Je compte mes pirogues. Il y en a quinze. Elles marchent sans ordre, à grande vitesse, tenant toute la largeur du fleuve. On croirait assister à des régates barbares. Nous ne terminerons l’étape qu’à minuit.

Le lendemain, le fleuve s’élargit. Les rives, toujours à pic, se couvrent d’herbes vertes et montrent quelques arbres. Un courrier m’apporte une lettre de M. Montchamp, directeur du Bureau politique à Fort-Lamy, que j’ai rencontré au cours de mon dernier voyage. Il a connu mon arrivée et me souhaite fort aimablement la bienvenue. Une deuxième lettre m’arrive le soir, du chef de Cabinet, celle-là. Elle m’apprend, hélas ! que j’ai manqué de quelques jours M. Lavit, gouverneur du Tchad, de qui j’ai été l’hôte il y a deux ans, et que j’aurais eu un vif plaisir à rencontrer encore. Il rentre en France avec Mme Lavit, et vient de partir. Un courrier rapide, que je lui ai envoyé de Ngaoundéré pour m’éviter précisément cette déconvenue, n’est jamais parvenu à destination.

Je campe le jour suivant à Karnak Logone, dans une grande case d’argile, plaisante, aérée, construite en terrasse sur le fleuve ; c’était, il y a deux ans encore, un poste ; nous avons cessé de l’occuper ; il est tout près de Kousseri, où l’administration du Cameroun est déjà représentée.

Le village de Karnak Logone est d’une importance moyenne. Je reçois presque aussitôt la visite de son lamido, seigneur de petite envergure. A peine est-il parti que Somanakandji arrive, tenant dans ses bras un animal que je n’ai jamais vu, construit en forme de poire, presque sans cou, avec une petite tête conique et une grosse croupe ronde, au pelage joliment cerclé de gris et de brun foncé. C’est une espèce de mangouste. Les indigènes le nomment ougnar. Il se nourrit d’œufs, de poulets, et mange les serpents : bonne note.

Ce nouvel hôte, qui paraît très doux, se laisse caresser. Puis il se met à fureter dans la case en poussant de temps à autre un trille strident comme un coup de sifflet, et que j’aurais pris pour un cri d’oiseau si je n’en avais pas vu l’auteur.

Je me décide à l’acheter. Le propriétaire attend là. Il lui passe une ficelle autour des reins et l’attache à une de mes cantines.

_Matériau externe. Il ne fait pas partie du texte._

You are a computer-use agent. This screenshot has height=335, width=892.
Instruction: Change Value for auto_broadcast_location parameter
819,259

Mais le petit sauvage donne des signes d’impatience. Il n’aime pas être tenu ainsi. Je veux le délivrer, il me mord avec rage. Je me relève la main pleine de sang et je l’envoie promener d’un coup de pied. Prompt comme l’éclair, il se relève, se retourne, et, furieux, se précipite vers moi. Sa ficelle, qui l’arrête à temps, m’évite seule une nouvelle morsure. J’admire tant de courage, mais je ne veux plus de cette belliqueuse bestiole, et je la rends incontinent à son maître, tout déconfit de manquer une bonne affaire. Quand il me prendra fantaisie de posséder un animal irritable, je chercherai une petite panthère, et si je suis mordu ou griffé, je n’aurai qu’à m’en prendre à moi ; mais par cette espèce de lapin, non. Cela me désoblige.

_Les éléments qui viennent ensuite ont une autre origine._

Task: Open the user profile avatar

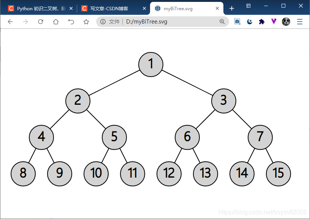Action: pyautogui.click(x=286, y=22)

Je voulais partir le lendemain avant l’aube, afin de coucher à Kousseri. Le chef piroguier m’a objecté qu’on rencontre, non loin d’ici, un endroit infesté d’hippopotames et qu’il y a deux ans, un Européen, pour avoir voulu passer de nuit, a vu son embarcation bousculée, quoique ce fût une baleinière de deux tonnes, infiniment plus lourde et plus stable que mes modestes pirogues, et s’est noyé. C’est vrai : je me rappelle qu’on m’a parlé, à l’époque, de cet accident. J’étais justement au Tchad.

Nous ne quittons donc Karnak Logone qu’assez tard ; après trois heures, mais en plein jour, nous nous heurtons, en effet, aux animaux annoncés ; c’est un véritable barrage. Leurs têtes, qui émergent à fleur d’eau, sont réparties sur toute la largeur du fleuve. Je fais faire halte à ma petite flottille, j’accoste. Je fais 200 mètres le long de la berge, et je m’arrête à peu de distance de ce cénacle. Personne ne se dérange.

Je choisis l’animal le plus rapproché, je tire, et je manque. Mon second coup de fusil est plus heureux et ce sont tout aussitôt les convulsions habituelles, dans une eau qui se teinte de rouge.